CXXFLAGS := -std=c++17 -Wall -Wextra -I.
.PHONY: all build run test solution test-solution clean
all: build
# ── Starter: link demo.cpp against the LEARNER's starter/geo.cpp ────────────
build: starter/app
starter/app: demo.cpp geo.h starter/geo.cpp
$(CXX) $(CXXFLAGS) demo.cpp starter/geo.cpp -o starter/app
run: build
./starter/app
# ── The grader: compile the tests with the LEARNER's starter/geo.cpp ───────
# RED until the TASK blocks are filled in; GREEN once they are.
test: tests/tests.cpp geo.h starter/geo.cpp
@$(CXX) $(CXXFLAGS) tests/tests.cpp starter/geo.cpp -o tests/run
@./tests/run || echo "FAIL ❌ fill in the TASK blocks in starter/geo.cpp until every check passes."

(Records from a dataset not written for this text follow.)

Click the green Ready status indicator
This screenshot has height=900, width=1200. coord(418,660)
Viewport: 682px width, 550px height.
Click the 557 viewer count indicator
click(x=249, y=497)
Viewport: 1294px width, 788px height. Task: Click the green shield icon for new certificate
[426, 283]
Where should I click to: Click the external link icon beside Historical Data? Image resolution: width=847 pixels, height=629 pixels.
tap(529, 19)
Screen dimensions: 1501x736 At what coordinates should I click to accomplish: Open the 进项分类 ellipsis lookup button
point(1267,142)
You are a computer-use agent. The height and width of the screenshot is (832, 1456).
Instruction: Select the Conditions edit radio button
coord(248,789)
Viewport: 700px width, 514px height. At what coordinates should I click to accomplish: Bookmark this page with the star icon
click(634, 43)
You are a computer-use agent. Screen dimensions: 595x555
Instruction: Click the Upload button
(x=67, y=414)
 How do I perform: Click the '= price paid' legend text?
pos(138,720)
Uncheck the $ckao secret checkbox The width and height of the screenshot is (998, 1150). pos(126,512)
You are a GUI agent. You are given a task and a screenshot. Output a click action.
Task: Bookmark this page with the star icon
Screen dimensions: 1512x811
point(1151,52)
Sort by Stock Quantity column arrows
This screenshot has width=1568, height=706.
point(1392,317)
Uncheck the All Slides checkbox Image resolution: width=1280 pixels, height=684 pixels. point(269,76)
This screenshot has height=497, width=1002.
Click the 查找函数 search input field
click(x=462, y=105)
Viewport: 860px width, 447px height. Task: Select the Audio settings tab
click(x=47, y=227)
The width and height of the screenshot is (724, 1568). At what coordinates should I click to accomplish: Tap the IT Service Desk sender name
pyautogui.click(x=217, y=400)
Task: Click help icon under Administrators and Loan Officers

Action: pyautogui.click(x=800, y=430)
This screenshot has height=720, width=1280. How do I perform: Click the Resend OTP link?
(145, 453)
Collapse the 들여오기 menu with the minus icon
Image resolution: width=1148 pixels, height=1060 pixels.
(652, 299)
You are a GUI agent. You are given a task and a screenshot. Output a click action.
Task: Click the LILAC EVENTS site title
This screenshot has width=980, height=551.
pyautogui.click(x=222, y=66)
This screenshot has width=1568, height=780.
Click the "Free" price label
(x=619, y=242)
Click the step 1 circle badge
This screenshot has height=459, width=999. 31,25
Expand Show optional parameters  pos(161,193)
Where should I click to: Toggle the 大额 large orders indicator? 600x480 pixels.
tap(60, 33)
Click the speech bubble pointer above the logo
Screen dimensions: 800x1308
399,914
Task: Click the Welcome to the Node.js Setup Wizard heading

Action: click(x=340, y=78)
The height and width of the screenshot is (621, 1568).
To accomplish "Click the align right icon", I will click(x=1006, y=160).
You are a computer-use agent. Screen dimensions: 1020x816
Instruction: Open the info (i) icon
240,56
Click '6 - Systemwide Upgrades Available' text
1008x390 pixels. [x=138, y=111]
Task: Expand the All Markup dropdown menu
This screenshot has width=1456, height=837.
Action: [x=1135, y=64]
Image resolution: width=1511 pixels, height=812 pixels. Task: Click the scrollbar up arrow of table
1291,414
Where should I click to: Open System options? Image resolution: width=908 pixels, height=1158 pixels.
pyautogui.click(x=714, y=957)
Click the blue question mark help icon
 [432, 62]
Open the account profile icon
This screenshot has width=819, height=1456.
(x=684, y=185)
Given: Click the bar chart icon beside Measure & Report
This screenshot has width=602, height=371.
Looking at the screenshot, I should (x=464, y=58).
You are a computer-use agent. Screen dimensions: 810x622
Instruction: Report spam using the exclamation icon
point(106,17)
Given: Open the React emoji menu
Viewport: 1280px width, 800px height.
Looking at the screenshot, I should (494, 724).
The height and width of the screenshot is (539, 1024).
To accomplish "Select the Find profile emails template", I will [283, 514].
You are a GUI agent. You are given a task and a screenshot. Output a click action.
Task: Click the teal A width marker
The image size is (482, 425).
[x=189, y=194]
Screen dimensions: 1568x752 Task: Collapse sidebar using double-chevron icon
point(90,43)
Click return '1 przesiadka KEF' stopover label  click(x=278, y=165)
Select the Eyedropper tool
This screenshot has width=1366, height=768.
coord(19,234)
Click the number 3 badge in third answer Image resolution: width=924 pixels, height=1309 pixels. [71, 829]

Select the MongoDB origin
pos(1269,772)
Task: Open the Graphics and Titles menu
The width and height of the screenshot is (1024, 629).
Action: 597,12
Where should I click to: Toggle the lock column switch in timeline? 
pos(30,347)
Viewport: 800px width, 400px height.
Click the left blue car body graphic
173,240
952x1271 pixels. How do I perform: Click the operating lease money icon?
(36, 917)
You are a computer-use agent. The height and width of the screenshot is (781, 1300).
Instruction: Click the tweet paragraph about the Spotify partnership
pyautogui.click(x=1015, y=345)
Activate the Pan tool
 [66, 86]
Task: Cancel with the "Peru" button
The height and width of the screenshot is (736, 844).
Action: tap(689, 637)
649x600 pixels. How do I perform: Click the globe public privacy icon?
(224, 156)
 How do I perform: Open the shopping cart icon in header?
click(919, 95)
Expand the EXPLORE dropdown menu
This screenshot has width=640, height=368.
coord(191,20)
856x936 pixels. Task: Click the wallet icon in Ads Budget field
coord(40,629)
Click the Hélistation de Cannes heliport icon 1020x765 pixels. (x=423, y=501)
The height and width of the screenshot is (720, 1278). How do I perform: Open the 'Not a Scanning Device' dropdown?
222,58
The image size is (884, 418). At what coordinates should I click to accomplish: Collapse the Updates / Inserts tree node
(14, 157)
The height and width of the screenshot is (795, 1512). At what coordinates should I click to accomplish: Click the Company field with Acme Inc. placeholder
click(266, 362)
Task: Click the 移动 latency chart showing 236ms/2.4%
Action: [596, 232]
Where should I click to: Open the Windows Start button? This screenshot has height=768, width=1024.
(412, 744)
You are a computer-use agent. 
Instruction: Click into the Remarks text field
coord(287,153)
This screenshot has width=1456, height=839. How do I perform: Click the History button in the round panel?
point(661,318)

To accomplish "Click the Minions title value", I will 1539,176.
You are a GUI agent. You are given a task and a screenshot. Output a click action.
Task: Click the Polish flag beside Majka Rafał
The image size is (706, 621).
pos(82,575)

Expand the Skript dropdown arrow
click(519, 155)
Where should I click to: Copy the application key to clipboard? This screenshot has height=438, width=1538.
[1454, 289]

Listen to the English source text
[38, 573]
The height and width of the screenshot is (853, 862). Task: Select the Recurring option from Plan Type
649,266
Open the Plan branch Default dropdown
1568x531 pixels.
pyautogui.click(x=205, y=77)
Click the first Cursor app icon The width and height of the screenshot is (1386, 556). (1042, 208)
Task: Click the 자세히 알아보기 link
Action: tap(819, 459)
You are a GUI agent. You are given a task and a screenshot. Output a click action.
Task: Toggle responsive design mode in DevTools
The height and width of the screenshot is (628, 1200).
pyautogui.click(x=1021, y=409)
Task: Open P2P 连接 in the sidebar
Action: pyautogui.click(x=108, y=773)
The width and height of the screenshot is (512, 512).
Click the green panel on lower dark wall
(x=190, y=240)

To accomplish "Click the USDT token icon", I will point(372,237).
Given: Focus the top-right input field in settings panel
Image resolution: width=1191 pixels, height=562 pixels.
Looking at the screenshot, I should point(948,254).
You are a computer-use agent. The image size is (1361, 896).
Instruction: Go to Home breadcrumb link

# ── The reference solution, built + run as a program ───────────────────────
solution: solution/app
./solution/app
solution/app: demo.cpp geo.h solution/geo.cpp
$(CXX) $(CXXFLAGS) demo.cpp solution/geo.cpp -o solution/app
# ── Proof the exercise is solvable: tests + solution/geo.cpp MUST be green ──
test-solution: tests/tests.cpp geo.h solution/geo.cpp
@$(CXX) $(CXXFLAGS) tests/tests.cpp solution/geo.cpp -o tests/run
@./tests/run
clean:
rm -f starter/app solution/app tests/run
make test locally
(see “Build & run locally” above).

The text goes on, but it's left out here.